Stated exercise: Can you write out all the rows below again, swapping "GUI agent" for "GUI assistant" everywhere and leaving everything else unchanged?

Records of locating words and elements
======

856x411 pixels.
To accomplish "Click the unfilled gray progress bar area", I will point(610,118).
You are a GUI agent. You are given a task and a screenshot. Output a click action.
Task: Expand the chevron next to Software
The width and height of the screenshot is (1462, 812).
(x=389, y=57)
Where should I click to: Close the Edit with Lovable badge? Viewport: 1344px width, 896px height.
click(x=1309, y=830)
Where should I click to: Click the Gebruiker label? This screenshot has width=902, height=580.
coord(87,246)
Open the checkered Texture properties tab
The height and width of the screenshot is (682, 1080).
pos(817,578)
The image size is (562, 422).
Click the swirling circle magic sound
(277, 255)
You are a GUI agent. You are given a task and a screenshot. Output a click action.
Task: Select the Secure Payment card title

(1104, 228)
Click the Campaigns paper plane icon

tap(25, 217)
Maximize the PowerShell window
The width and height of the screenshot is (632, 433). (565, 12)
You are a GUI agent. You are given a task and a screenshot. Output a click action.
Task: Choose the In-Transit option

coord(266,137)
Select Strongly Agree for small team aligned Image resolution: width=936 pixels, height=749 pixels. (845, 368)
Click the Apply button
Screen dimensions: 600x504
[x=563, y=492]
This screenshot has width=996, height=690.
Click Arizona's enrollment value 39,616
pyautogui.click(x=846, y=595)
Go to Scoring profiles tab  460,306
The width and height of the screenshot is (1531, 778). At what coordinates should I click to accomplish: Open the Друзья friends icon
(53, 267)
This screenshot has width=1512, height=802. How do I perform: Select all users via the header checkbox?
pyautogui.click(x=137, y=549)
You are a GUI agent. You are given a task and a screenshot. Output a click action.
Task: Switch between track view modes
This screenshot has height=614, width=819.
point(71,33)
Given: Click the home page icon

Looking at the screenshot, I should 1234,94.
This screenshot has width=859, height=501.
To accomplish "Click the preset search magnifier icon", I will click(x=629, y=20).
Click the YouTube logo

======

Right answer:
856x411 pixels.
To accomplish "Click the unfilled gray progress bar area", I will point(610,118).
You are a GUI assistant. You are given a task and a screenshot. Output a click action.
Task: Expand the chevron next to Software
The width and height of the screenshot is (1462, 812).
(x=389, y=57)
Where should I click to: Close the Edit with Lovable badge? Viewport: 1344px width, 896px height.
click(x=1309, y=830)
Where should I click to: Click the Gebruiker label? This screenshot has width=902, height=580.
coord(87,246)
Open the checkered Texture properties tab
The height and width of the screenshot is (682, 1080).
pos(817,578)
The image size is (562, 422).
Click the swirling circle magic sound
(277, 255)
You are a GUI assistant. You are given a task and a screenshot. Output a click action.
Task: Select the Secure Payment card title

(1104, 228)
Click the Campaigns paper plane icon

tap(25, 217)
Maximize the PowerShell window
The width and height of the screenshot is (632, 433). (565, 12)
You are a GUI assistant. You are given a task and a screenshot. Output a click action.
Task: Choose the In-Transit option

coord(266,137)
Select Strongly Agree for small team aligned Image resolution: width=936 pixels, height=749 pixels. (845, 368)
Click the Apply button
Screen dimensions: 600x504
[x=563, y=492]
This screenshot has width=996, height=690.
Click Arizona's enrollment value 39,616
pyautogui.click(x=846, y=595)
Go to Scoring profiles tab  460,306
The width and height of the screenshot is (1531, 778). At what coordinates should I click to accomplish: Open the Друзья friends icon
(53, 267)
This screenshot has width=1512, height=802. How do I perform: Select all users via the header checkbox?
pyautogui.click(x=137, y=549)
You are a GUI assistant. You are given a task and a screenshot. Output a click action.
Task: Switch between track view modes
This screenshot has height=614, width=819.
point(71,33)
Given: Click the home page icon

Looking at the screenshot, I should 1234,94.
This screenshot has width=859, height=501.
To accomplish "Click the preset search magnifier icon", I will click(x=629, y=20).
Click the YouTube logo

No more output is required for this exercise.